WHAT TO DO:
Output the records exactly as they appear, everything from the line containing "height=525, width=1024. 173,20" down to the line containing "click(335, 439)".

SOURCE RECORDS:
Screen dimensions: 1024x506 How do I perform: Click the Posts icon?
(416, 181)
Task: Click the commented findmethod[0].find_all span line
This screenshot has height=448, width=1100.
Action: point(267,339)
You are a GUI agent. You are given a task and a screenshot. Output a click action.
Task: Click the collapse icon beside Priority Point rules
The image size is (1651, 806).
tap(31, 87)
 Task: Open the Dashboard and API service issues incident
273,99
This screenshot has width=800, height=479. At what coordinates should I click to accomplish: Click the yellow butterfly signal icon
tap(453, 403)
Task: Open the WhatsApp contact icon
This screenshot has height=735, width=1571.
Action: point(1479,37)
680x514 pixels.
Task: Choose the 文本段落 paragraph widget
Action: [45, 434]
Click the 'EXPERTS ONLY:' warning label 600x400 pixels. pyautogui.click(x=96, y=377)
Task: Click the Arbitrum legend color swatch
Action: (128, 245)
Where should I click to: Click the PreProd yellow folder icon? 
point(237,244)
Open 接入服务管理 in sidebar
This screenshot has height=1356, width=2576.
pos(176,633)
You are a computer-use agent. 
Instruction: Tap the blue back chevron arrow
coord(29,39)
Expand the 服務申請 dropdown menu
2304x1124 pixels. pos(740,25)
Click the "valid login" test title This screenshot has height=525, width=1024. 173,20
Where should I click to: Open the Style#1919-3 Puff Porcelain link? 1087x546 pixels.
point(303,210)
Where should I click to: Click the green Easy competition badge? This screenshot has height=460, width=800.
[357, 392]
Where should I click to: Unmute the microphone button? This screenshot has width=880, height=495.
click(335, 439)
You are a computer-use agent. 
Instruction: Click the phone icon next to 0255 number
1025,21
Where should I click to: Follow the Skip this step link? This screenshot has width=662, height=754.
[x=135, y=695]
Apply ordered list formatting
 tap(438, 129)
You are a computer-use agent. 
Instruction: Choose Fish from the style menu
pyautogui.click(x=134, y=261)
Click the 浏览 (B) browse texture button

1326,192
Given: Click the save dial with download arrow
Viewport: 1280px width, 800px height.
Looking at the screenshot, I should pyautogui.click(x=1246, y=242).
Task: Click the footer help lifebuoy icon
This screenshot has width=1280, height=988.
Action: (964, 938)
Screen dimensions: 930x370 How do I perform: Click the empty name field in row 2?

TASK RESPONSE:
Click the "valid login" test title This screenshot has height=525, width=1024. 173,20
Where should I click to: Open the Style#1919-3 Puff Porcelain link? 1087x546 pixels.
point(303,210)
Where should I click to: Click the green Easy competition badge? This screenshot has height=460, width=800.
[357, 392]
Where should I click to: Unmute the microphone button? This screenshot has width=880, height=495.
click(335, 439)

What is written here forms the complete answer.